Milx, the artist responsible for the beautiful new Silver Surfer book (part of the “great two or three weeks of Marvel comics” mentioned in the post below), is missing, according to Newsarama. Damn.

I’ve been emailing back and forth with Tom Spurgeon, former editor of the Comics Journal, about what makes for a good comic convention. I think that if there’s a real problem with conventions like WizardWorld, it’s not so much that they focus on superheroes, but that they reinforce the perception that the superhero-comic industry IS comics. (This is the kind of worldview that leads people to depict the “diversity” of comics by listing all the different writers working on Superman.)

On that note, John Barber offers a heated indictment of this mindset at Talk About Comics (link courtesy of the ever-lovin’ blackout-bravin’ NeilAlien). He focuses particularly on the head-in-sand attitude of the big American publishers toward the manga model, which as time goes by looks more and more insane.

This just in: Dirk Deppey’s an asshole!

A great mainstream-media article about some great comics can be found in Time magazine (link courtesy of Kim Thompson). And yes, Blankets is in there.

I’ll wear my badge:
A vinyl sticker with big block letters adherent to my chest
Tells your new friends,
“I am a vistor here. I am not permanent.”

The blackout sucked.

I miss my wife.

That’s all I got, folks.

Chobits and pieces

Earth to the Direct Market: MANGA IS THE FUTURE. So sayeth me, and so sayeth Dirk Deppey, who today has a lengthy analysis of the meteoric rise of manga in the bookstore market, and the towering dominance of manga in the graphic novel market specifically. He also points out the demonstrable qualitative difference between manga’s depiction of teen sexuality and the American mainstream’s opening shot at same.
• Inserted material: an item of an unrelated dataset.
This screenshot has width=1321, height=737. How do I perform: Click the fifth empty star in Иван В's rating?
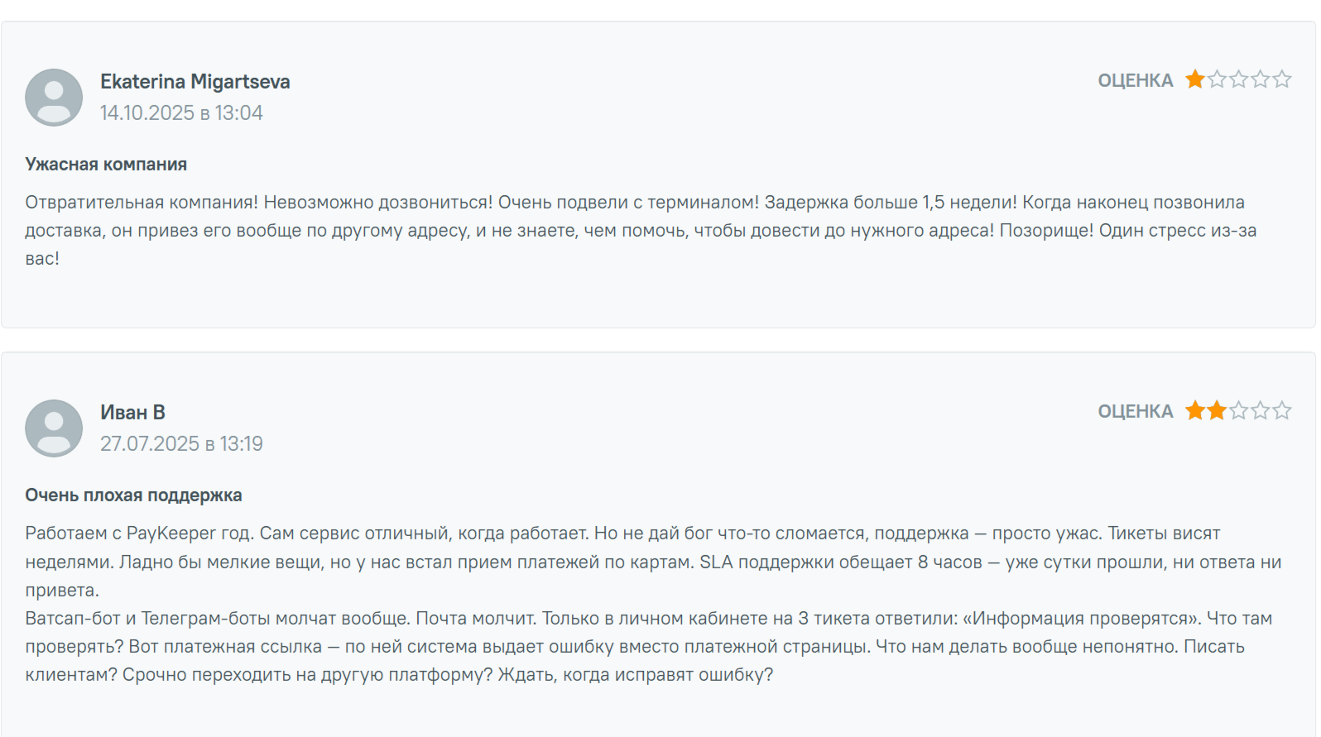pos(1282,410)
Yesterday Dirk also took another swing at superhero comics, this time arguing that the inherently escapist qualities of the genre preclude it from yielding sophisticated work except perhaps with the most herculean effort and Shakesperean talent behind it. For various reasons I lack the emotional attention span to rebut at length, but I’ll just say this is pretty much the same way the big Hollywood studios felt about gangster pictures before Bonnie & Clyde and The Godfather and about science fiction before 2001 and Star Wars. While there’s something to be said against the countless lame attempts to make superhero comics Relevant (I find the Green Lantern/Green Arrow “my sidekick is a junkie” idea particularly annoying), to say that “the real world should be left to comics about the real world” is to deny the effective communicative properties of genre, which would lead to a pretty boring “real world” indeed.

(Meanwhile, Dirk, if the “superhero comics suck because they’re for kids” diss is such a canard, then what do you mean by calling DC, Marvel et al “children’s publishers”?)

They report, the FBI panics

Let’s hear it for the BBC, our allies in the War on Terror!

Real life

Some of you may not come here for either the comics or the politics (or the music or the movies or the obscenity-laden rants about commercials). You might be a friend of mine who comes here to read about what’s going on in the life of Sean T. Well, long story short, my wife is being hospitalized for anorexia.

She’s doing okay about this, I guess. Obviously she never thought things would get this bad, as cliched as that sounds, so she’s ready and willing and able to get better. But I think the diagnosis, and the severity of the treatment, has shocked her quite a bit. Me, I’m sad she’ll be gone for so long (three weeks), but happy she’ll be getting the attention and treatment she needs. If nothing else, she’ll have a little free time everyday to reread Blankets for the umpteenth time.

If the situation permits, she’ll be blogging through her stay at the treatment facility: Expect her to be candid on this one and funny on this one (though the two blogs do not have a mutually exclusive hold on those qualities). You can also email her your well wishes at lucyhoney23 *at* yahoo *dot* com.

So please bear with me if blogging is occasionally sporadic throughout the next month or so–I’ll be driving to and from the center, which is about two and a half hours away, quite a bit. But we firmly believe that you can’t keep a big bad anorexic and her geeky husband down, so you’ll be hearing from us, back to our old selves, in no time.